Entries provided »
begin
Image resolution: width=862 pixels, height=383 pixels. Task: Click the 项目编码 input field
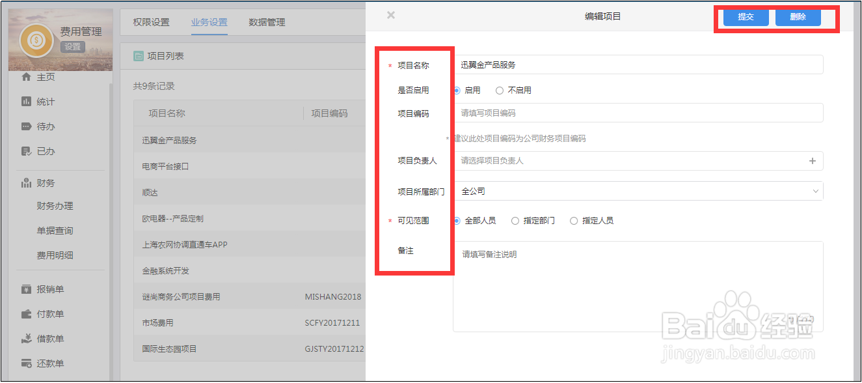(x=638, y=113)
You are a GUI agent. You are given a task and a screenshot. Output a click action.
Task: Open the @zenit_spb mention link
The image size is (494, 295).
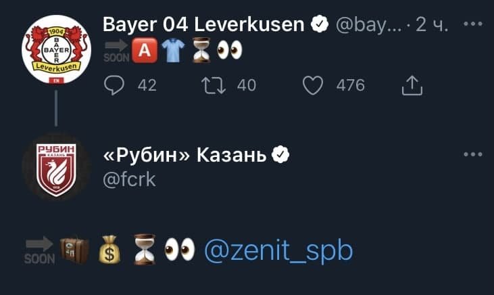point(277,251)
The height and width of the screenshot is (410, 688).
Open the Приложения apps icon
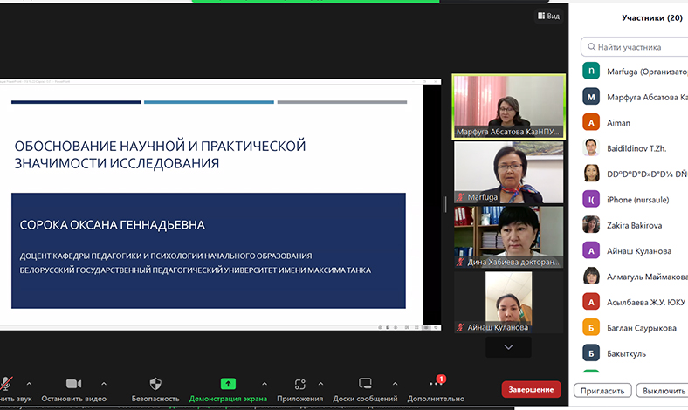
end
Required work » Rewrite the listing above with every "screenshot" changed to "screen image" and nothing else altered, leaving out the pictures.

Solution to the problem »
Image resolution: width=862 pixels, height=383 pixels. Task: Click the 项目编码 input field
(x=638, y=113)
You are a GUI agent. You are given a task and a screen image. Output a click action.
Task: Open the @zenit_spb mention link
The image size is (494, 295).
point(277,251)
The height and width of the screen image is (410, 688).
Open the Приложения apps icon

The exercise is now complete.